Newborn Screening

Newborn screening is the process of testing newborn babies for treatable genetic, endocrinologic, metabolic and hematologic diseases. This is also known as inborn error of metabolism (IEM) disorders which are caused when the body is unable to break down certain naturally produced chemicals, which then accumulate in the body and turn toxic. This toxic build-up can lead to slow physical development or brain damage and, in some cases, even death. Most infants with these disorders show no obvious signs, but the build-up can be rapid enough for the condition to become irreversible within a few days of birth.

Each year, at least 4 million babies in the United States are tested for these diseases, and severe disorders are detected in about 5,000 newborns.
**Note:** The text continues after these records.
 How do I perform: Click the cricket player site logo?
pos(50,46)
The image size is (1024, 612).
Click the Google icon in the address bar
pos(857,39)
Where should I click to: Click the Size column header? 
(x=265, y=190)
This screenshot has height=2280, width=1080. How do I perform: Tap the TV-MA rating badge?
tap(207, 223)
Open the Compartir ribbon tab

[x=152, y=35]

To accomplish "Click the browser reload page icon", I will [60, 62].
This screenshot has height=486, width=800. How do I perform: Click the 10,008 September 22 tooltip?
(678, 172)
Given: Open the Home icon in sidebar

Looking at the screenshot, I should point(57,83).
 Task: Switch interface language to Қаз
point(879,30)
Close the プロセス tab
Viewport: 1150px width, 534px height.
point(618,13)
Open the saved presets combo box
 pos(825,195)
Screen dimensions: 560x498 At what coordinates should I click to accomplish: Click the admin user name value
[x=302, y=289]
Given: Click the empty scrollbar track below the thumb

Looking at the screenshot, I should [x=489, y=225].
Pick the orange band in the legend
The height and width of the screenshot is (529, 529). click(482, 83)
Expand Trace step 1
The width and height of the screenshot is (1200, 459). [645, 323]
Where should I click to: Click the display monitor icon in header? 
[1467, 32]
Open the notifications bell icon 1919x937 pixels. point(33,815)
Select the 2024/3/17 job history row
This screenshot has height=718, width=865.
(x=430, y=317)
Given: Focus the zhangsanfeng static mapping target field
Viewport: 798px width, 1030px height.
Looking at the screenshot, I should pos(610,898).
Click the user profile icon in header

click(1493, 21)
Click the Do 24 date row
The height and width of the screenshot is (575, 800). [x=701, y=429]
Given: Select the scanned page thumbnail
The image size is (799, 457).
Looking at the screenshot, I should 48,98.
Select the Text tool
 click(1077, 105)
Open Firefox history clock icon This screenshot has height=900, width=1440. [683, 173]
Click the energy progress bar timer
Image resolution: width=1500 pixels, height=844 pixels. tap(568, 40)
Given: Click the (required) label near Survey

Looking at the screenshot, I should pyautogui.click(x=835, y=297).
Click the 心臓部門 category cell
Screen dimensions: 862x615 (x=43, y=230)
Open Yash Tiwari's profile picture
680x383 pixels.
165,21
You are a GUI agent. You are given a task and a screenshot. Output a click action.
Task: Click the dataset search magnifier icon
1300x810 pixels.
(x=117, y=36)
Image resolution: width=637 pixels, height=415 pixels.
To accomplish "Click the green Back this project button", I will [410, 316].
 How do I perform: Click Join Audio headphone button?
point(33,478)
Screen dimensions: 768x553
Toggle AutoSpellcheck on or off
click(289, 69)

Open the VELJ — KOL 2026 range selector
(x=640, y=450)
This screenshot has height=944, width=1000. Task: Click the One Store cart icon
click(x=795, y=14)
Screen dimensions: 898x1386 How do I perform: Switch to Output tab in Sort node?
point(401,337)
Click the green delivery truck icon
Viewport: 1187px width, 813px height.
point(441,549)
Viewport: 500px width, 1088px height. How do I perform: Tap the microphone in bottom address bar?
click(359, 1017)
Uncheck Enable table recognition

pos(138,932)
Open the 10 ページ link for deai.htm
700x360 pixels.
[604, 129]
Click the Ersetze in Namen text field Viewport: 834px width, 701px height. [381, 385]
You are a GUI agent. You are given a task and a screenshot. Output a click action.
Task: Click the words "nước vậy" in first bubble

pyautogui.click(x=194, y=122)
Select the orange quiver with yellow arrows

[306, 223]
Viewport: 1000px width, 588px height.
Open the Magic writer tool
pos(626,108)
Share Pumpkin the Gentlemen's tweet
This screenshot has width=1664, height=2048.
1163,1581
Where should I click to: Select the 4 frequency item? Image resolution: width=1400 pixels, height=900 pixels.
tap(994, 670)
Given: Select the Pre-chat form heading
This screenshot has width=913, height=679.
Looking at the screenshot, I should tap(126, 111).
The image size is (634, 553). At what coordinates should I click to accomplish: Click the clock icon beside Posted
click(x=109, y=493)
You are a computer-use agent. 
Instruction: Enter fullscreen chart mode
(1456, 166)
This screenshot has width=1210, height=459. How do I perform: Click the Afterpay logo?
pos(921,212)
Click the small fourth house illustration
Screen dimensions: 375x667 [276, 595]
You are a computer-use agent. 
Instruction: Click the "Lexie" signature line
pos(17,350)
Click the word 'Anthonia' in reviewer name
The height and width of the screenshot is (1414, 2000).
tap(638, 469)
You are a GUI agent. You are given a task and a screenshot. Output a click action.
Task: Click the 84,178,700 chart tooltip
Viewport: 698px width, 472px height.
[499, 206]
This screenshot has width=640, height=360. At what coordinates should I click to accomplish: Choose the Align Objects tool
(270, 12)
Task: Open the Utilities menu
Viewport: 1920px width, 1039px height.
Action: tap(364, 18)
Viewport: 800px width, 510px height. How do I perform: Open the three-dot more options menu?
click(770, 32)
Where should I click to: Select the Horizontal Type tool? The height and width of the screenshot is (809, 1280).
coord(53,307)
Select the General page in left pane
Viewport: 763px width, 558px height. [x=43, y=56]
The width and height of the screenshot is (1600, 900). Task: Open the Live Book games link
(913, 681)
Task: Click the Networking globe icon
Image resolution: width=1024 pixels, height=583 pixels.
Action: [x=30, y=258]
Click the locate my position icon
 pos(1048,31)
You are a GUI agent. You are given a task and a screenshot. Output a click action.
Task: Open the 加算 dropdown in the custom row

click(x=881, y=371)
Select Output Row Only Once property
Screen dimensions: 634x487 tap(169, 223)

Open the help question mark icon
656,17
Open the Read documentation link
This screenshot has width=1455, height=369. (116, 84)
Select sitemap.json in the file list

Since the implementation of the New Born Screening program in 1995 in UAE, 1 out of 1,963 new born is detected with congenital hypothyroidism, 1 out of 14,812 with PKU and 0.06% for sickle cell disease and 0.9% for sickle cell trait.

Importance of Early Detection:

Accurate screening ensures that-

  •    Affected babies are identified quickly.

  •    Cases of disease are not missed.

  •    The number of false-positive results is minimized.

  •    Early treatment will begin that will prevent negative and irreversible health outcomes for affected newborns.




Early diagnosis means that treatment can be started quickly, before the baby becomes sick. If detected early they can be treated, usually by modification of the baby’s diet, and avoiding periods of fasting. If the baby requires a repeat test more information will be given about the specific disorder which is suspected. Without appropriate management, some disorders can cause severe disability or death.